- Work task -
Repeat the listing below word for word, minus the pictures.

- Information supplied -
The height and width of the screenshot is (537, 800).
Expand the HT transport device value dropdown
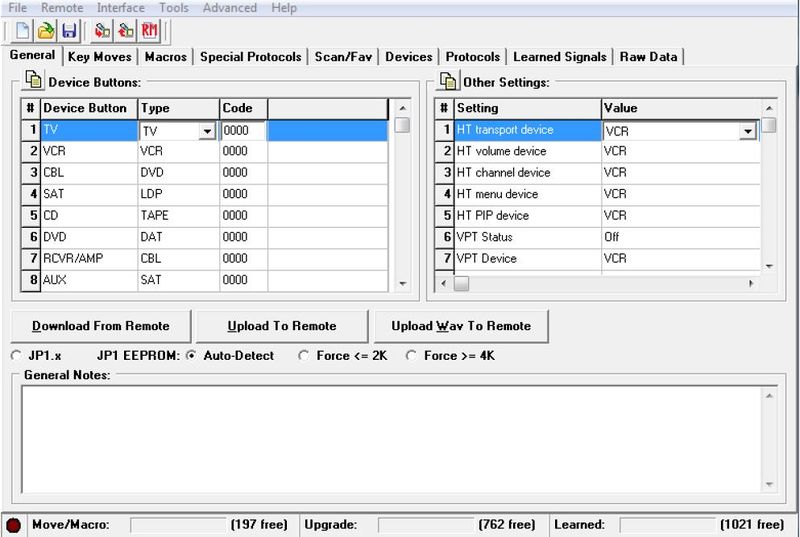pos(747,131)
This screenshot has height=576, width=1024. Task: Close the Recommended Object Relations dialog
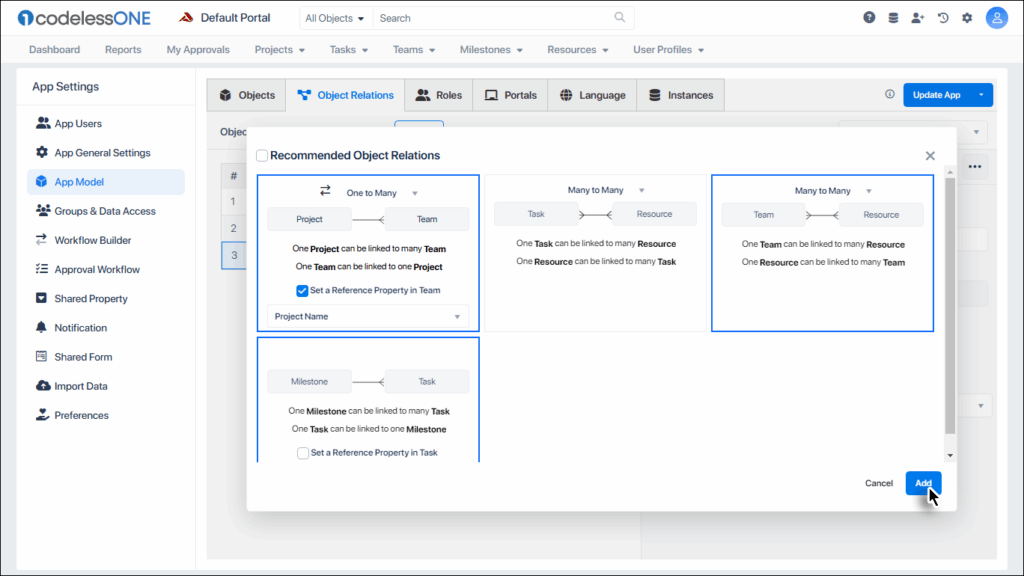(x=930, y=156)
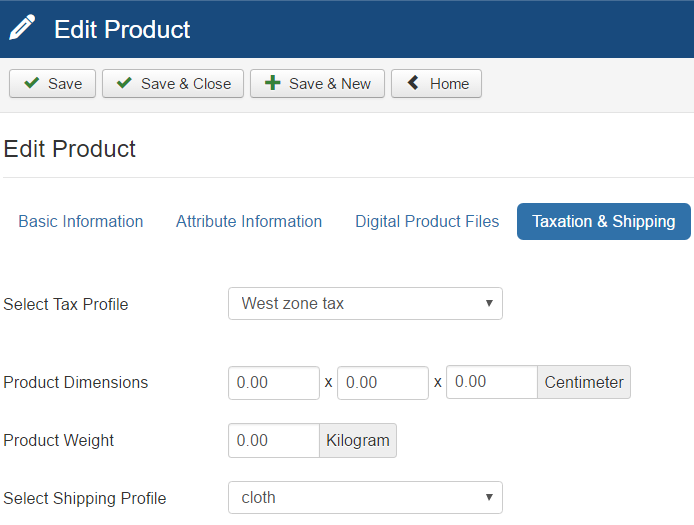Click the pencil icon in the header
Image resolution: width=694 pixels, height=525 pixels.
point(22,28)
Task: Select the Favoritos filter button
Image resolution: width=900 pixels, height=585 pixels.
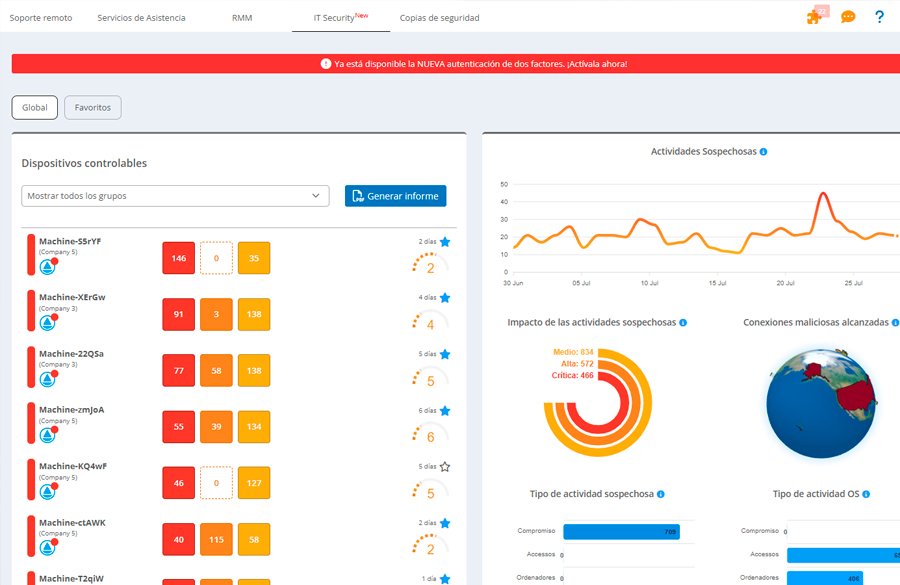Action: 92,107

- Reply to the exercise -
The height and width of the screenshot is (537, 800).
Expand the HT transport device value dropdown
pos(747,131)
This screenshot has height=576, width=1024. Task: Close the Recommended Object Relations dialog
(x=930, y=156)
Click the pencil icon in the header
Image resolution: width=694 pixels, height=525 pixels.
point(22,28)
Task: Select the Favoritos filter button
Image resolution: width=900 pixels, height=585 pixels.
Action: 92,107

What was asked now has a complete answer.